Finally, to assess the exposure levels of BPA, we measured serum BPA of dams fed with 1 ppm BPA and serum from their offspring at the age of 21 d. The serum BPA levels of mother mice and offspring were 1.41 ± 0.66 ng/mL (0.70–2.33 ng/mL) and 3.971 ± 2.40 ng/mL (0–6.74 ng/mL), respectively.

DISCUSSION

We have demonstrated that transmaternal exposure to BPA modifies the intrinsic cytokine producing properties of antigen inexperienced naïve T cells in vivo in an OVA-specific TCR-tg mouse model. It has been shown that the intrinsic cytokine-producing property of cord blood T cells is associated with the subsequent development of atopic diseases (23). Thus, intrauterine exposure to BPA might influence the acquisition of an allergic predisposition. Moreover, transmaternal exposure to BPA diminishes oral antigen-induced suppression in antigen-specific proliferative and cytokine-producing responses, and this exposure modulates antigen-specific IgG production in the offspring. Depending on the amount and methods of food antigen intake, transmaternal exposure to BPA may interfere with the development of oral tolerance and thereby lead to the emergence of food allergies.

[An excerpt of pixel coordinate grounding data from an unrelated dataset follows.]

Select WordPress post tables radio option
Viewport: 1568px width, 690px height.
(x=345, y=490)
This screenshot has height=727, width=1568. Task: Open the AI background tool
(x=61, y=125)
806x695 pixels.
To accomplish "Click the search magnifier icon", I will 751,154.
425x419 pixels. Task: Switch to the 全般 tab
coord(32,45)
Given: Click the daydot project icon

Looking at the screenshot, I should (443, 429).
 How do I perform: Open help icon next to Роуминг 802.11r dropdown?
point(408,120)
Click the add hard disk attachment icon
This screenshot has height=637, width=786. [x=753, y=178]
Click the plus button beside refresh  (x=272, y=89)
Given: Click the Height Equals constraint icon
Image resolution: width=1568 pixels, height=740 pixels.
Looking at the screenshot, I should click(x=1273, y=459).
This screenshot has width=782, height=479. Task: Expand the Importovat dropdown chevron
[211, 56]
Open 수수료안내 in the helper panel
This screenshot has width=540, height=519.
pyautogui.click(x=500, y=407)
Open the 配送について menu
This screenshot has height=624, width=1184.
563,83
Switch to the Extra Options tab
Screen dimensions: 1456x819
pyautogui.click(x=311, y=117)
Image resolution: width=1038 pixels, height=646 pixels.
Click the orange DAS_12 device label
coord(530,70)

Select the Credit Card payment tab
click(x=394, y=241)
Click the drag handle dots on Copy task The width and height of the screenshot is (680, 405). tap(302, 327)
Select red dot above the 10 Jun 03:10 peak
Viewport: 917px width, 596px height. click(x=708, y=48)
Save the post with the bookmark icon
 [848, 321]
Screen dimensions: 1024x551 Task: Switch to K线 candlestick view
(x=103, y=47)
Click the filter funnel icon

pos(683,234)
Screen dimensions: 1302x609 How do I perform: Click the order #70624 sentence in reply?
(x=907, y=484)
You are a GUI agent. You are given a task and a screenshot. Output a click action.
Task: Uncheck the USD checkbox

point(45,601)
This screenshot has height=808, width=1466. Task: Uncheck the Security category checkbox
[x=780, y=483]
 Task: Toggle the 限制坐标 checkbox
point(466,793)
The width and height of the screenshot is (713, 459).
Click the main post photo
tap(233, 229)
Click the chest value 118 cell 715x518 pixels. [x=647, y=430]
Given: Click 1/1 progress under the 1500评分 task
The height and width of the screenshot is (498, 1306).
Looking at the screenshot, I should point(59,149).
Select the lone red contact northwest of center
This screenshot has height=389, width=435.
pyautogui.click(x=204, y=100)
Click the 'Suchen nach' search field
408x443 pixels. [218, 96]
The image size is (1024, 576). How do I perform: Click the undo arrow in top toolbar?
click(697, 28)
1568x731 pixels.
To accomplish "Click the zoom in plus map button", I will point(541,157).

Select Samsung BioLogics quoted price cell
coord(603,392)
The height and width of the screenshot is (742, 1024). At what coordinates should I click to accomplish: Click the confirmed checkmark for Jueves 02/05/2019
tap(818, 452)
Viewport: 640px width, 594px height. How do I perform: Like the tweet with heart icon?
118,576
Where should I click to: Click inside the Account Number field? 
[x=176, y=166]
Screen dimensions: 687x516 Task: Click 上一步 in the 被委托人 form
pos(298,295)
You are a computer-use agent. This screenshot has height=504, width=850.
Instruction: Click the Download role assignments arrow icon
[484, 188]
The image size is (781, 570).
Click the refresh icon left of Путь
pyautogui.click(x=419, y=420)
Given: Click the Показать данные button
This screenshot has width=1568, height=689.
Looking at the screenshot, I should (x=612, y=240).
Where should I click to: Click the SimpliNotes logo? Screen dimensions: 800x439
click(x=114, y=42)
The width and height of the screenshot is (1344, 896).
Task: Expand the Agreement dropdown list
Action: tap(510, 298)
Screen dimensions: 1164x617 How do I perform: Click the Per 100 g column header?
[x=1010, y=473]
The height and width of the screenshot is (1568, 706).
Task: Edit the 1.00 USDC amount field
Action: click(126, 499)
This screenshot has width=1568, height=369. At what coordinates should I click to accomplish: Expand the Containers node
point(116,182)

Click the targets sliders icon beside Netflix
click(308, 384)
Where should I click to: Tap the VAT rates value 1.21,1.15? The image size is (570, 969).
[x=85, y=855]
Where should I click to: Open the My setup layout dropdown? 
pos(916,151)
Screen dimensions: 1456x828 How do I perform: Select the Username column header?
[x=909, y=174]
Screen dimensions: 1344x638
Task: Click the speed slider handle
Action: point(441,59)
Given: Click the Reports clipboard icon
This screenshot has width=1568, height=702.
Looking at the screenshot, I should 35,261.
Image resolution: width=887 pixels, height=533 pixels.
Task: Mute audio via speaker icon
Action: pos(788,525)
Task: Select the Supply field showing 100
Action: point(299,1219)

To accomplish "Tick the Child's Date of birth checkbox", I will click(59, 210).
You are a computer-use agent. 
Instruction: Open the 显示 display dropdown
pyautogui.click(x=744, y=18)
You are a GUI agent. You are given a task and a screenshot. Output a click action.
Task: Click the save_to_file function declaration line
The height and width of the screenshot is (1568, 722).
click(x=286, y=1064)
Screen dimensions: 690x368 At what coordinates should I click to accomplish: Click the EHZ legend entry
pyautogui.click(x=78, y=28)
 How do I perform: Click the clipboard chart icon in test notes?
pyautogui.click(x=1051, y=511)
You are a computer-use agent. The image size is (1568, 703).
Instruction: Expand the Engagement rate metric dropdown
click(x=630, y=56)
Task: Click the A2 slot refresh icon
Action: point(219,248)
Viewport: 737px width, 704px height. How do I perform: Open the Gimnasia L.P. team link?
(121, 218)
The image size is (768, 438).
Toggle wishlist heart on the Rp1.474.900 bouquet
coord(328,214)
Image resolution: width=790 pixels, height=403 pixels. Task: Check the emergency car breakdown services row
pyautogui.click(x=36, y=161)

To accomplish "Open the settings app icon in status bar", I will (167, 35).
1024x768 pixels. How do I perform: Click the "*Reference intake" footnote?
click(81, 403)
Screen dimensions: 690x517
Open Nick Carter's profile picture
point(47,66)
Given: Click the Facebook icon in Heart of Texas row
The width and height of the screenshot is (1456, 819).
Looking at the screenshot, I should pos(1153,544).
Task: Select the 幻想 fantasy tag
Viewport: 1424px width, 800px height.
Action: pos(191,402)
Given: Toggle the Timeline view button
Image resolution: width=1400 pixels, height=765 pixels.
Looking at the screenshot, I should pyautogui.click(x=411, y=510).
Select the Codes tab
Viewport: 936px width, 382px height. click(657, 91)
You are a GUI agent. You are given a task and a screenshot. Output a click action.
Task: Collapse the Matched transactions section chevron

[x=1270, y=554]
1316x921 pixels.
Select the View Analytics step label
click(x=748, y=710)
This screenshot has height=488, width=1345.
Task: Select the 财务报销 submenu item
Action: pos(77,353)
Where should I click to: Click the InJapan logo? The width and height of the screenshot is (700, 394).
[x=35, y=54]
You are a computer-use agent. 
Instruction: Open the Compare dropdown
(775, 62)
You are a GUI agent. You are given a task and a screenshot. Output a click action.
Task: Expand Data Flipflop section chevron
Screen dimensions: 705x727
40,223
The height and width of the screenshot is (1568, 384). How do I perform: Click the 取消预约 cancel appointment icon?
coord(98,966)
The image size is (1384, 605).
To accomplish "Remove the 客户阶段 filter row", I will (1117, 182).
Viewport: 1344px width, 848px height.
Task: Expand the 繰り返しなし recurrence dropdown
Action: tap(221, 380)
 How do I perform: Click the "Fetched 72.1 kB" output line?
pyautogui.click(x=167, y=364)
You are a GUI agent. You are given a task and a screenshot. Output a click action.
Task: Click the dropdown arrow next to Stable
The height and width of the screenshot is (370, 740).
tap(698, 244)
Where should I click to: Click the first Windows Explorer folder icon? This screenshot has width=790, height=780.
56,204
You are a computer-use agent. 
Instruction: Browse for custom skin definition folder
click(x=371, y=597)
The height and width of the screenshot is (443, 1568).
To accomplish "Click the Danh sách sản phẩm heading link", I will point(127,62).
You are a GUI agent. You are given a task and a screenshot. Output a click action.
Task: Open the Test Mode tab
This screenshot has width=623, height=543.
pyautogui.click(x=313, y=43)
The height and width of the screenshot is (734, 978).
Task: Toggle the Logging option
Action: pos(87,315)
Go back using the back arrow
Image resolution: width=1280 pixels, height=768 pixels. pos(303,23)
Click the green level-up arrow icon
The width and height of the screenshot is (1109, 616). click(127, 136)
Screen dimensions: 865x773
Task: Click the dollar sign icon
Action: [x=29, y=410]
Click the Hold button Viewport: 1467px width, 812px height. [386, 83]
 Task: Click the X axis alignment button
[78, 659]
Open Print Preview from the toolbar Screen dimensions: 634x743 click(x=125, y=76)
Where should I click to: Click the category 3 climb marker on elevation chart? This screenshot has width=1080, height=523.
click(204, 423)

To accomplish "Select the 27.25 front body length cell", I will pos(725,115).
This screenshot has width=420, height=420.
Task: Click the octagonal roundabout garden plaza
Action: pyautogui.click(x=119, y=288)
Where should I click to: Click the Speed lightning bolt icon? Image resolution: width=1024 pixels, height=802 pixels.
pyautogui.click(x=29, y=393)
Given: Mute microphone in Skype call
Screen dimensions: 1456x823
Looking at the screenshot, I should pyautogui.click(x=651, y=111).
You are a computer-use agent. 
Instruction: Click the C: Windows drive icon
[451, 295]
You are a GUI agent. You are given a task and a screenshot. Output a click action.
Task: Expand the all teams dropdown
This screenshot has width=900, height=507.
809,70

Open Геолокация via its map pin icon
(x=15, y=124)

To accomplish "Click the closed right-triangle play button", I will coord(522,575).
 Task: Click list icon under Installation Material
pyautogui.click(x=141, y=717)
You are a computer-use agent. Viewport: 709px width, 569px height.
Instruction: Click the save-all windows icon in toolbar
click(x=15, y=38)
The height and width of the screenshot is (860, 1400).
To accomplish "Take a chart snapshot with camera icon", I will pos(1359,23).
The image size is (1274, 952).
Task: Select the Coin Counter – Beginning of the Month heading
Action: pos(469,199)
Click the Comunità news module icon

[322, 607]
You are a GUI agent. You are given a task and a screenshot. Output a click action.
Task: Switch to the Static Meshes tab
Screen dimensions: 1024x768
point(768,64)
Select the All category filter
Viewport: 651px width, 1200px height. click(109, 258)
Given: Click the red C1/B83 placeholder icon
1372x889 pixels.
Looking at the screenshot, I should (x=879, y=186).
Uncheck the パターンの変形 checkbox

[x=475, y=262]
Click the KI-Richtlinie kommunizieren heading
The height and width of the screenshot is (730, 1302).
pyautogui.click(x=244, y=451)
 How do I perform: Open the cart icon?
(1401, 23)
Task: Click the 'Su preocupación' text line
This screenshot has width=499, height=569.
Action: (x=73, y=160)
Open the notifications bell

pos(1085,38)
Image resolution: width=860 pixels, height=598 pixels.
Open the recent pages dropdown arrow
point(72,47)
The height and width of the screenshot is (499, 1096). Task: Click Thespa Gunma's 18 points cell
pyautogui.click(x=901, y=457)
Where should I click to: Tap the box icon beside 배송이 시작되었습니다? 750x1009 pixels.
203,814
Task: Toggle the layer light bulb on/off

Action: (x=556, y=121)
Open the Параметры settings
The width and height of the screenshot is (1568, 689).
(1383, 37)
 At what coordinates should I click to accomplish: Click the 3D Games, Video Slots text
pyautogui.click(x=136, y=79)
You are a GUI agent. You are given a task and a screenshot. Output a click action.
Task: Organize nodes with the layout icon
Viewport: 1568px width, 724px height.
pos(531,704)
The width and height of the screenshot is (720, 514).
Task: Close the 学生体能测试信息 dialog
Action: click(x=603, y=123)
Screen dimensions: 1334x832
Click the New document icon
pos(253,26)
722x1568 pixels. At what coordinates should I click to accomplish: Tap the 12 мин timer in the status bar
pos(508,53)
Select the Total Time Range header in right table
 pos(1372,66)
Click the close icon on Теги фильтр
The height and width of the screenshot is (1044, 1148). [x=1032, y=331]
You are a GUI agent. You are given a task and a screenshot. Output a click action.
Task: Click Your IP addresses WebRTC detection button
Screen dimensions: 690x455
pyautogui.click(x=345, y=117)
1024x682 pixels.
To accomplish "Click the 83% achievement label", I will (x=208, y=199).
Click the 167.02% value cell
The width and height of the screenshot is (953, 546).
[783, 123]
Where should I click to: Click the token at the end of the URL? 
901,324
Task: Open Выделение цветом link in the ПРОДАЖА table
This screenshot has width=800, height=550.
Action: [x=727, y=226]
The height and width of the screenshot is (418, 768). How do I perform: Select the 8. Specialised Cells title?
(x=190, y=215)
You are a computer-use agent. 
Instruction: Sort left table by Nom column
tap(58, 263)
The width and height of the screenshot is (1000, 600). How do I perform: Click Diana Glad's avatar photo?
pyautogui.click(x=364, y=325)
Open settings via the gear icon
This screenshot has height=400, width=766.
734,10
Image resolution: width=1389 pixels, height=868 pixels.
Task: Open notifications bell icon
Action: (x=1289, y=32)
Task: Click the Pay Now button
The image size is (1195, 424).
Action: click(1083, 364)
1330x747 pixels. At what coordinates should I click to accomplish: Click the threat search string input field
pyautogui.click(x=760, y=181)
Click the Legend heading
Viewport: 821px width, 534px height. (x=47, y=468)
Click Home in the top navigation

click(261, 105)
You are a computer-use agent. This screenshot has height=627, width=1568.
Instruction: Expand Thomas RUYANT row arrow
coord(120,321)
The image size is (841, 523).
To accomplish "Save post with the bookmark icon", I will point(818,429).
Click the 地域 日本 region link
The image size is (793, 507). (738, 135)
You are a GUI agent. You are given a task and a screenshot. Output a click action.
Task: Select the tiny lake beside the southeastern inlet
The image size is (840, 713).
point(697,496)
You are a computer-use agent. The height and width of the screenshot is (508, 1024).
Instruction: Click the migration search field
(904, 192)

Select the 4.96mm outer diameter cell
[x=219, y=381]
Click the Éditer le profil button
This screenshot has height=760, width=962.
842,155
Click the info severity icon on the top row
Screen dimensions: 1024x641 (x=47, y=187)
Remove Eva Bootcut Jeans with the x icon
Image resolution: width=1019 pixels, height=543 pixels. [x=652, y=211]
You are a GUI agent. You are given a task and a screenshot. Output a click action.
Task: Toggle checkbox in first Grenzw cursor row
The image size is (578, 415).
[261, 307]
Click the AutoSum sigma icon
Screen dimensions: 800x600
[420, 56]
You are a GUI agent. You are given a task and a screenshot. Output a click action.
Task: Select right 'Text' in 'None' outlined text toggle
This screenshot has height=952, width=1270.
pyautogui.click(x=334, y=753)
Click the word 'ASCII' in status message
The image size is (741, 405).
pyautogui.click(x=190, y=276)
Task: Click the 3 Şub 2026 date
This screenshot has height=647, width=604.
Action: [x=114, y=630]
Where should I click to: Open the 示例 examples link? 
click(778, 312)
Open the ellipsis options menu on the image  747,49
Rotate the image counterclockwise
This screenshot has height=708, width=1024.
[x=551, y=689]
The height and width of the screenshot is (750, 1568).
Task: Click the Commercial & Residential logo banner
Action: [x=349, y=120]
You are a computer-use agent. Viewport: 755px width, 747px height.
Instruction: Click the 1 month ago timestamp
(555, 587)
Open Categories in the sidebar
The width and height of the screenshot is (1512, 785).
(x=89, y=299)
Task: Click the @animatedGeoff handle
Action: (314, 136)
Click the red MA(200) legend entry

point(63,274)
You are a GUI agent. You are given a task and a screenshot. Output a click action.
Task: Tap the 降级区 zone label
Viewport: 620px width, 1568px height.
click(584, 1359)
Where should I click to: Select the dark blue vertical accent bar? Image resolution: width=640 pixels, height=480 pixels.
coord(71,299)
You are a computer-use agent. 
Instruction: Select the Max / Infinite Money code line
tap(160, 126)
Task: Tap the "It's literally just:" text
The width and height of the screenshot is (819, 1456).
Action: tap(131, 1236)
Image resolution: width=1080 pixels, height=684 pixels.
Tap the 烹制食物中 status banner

Consistent with previous reports (20–22), oral administration of OVA seems to induce both clonal deletion and accumulation of CD4+CD25+ regulatory T cells. Transmaternal exposure to BPA did not prevent clonal deletion of OVA-specific T cells by oral administration of OVA (Fig. 4, A and B). Therefore, a failure to induce CD4+CD25+ T cells may account for the higher proliferative responses observed in the splenocytes from OVA-fed mice that were preexposed to BPA, as compared with OVA-fed nonexposed mice (Figs. 4, C and D and 3A).

It has been shown that estradiol expands CD4+CD25+ regulatory T cells in vivo via estrogen receptor α and that BPA shows either agonist or antagonist activity via estrogen receptor α, depending on the cell type (7,9). Thus, the inhibitory effects of BPA on the CD4+CD25+ T-cell compartment might be explained by its antiestrogenic activity. Because it has been speculated that BPA may also act as an oxidative stress inducer, an inhibitor of apoptosis, and a thyroid hormone antagonist, further studies are necessary to clarify the mechanisms underlying the inhibition of CD4+CD25+ T-cell induction (24–26).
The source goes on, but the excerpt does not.